A imagem de modernidade funciona como embalagem; o conteúdo é o mesmo lote de
sempre, com a marca antiga relançada para consumo rápido.
Essa
aceitação ampla só existe porque parte importante das elites brasileiras —
econômica, midiática, jurídica — precisa desse tipo de figura pública. Ele
garante contratos longos, regulações confortáveis, ausência de conflito e um
Estado convertível em plataforma de negócios. É o homem certo para um país
educado, desde 2016, a desconfiar de política de desenvolvimento, a considerar
soberania sinônimo de excesso e a medir o sucesso nacional pela estabilidade
tarifária de setores regulados. Para essas elites, Tarcísio oferece silêncio,
disciplina e previsibilidade.

**Dados fornecidos:**
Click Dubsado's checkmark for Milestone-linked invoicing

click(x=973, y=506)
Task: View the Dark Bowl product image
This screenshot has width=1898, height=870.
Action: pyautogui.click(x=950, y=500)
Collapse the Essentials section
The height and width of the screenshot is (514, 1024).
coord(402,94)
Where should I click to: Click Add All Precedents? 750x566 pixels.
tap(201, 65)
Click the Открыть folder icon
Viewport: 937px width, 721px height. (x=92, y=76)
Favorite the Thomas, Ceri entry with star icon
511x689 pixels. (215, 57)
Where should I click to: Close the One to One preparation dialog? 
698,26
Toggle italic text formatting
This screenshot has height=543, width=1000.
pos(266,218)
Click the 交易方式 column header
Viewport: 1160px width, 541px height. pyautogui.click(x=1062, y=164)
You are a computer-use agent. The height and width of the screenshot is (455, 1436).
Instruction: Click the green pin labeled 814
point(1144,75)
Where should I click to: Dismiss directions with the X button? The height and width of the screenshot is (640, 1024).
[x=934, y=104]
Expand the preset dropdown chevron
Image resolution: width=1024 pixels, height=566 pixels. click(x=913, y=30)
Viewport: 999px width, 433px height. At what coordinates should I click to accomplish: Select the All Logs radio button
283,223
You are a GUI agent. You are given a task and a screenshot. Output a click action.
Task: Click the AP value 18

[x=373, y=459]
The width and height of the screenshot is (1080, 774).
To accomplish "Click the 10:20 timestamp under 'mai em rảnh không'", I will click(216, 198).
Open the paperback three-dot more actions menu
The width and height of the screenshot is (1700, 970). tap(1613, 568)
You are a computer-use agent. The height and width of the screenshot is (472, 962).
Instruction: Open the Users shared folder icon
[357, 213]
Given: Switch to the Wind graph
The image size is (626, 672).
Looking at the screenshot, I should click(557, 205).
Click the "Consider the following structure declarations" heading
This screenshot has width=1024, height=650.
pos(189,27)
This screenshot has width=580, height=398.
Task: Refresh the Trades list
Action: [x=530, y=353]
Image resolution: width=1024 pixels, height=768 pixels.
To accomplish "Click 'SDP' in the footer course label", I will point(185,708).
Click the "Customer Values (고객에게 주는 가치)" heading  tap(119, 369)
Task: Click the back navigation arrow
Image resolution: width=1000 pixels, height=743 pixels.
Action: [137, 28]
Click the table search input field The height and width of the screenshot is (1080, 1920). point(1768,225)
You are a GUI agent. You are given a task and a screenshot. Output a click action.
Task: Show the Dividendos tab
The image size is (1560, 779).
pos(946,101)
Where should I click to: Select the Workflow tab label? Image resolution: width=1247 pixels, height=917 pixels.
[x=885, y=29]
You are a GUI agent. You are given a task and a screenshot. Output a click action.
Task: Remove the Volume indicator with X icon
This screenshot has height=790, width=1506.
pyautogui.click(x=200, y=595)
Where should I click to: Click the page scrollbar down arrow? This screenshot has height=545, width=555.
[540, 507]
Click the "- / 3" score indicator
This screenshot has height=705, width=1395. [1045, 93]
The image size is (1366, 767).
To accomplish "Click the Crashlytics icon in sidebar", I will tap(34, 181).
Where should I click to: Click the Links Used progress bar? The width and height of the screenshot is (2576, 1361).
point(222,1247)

**Tarefas:**
1. Enumere tudo o que, segundo o trecho selecionado, a figura pública garante às elites brasileiras.
2. De acordo com o trecho selecionado, desde quando o país foi educado a desconfiar de política de desenvolvimento?
3. Transcreva do trecho selecionado a passagem que vai de "A imagem de" até "disciplina e previsibilidade.".

**Soluções do exercício:**
1. Contratos longos, regulações confortáveis, ausência de conflito e um Estado convertível em plataforma de negócios.

2. Desde 2016.

3.
A imagem de modernidade funciona como embalagem; o conteúdo é o mesmo lote de
sempre, com a marca antiga relançada para consumo rápido.
Essa
aceitação ampla só existe porque parte importante das elites brasileiras —
econômica, midiática, jurídica — precisa desse tipo de figura pública. Ele
garante contratos longos, regulações confortáveis, ausência de conflito e um
Estado convertível em plataforma de negócios. É o homem certo para um país
educado, desde 2016, a desconfiar de política de desenvolvimento, a considerar
soberania sinônimo de excesso e a medir o sucesso nacional pela estabilidade
tarifária de setores regulados. Para essas elites, Tarcísio oferece silêncio,
disciplina e previsibilidade.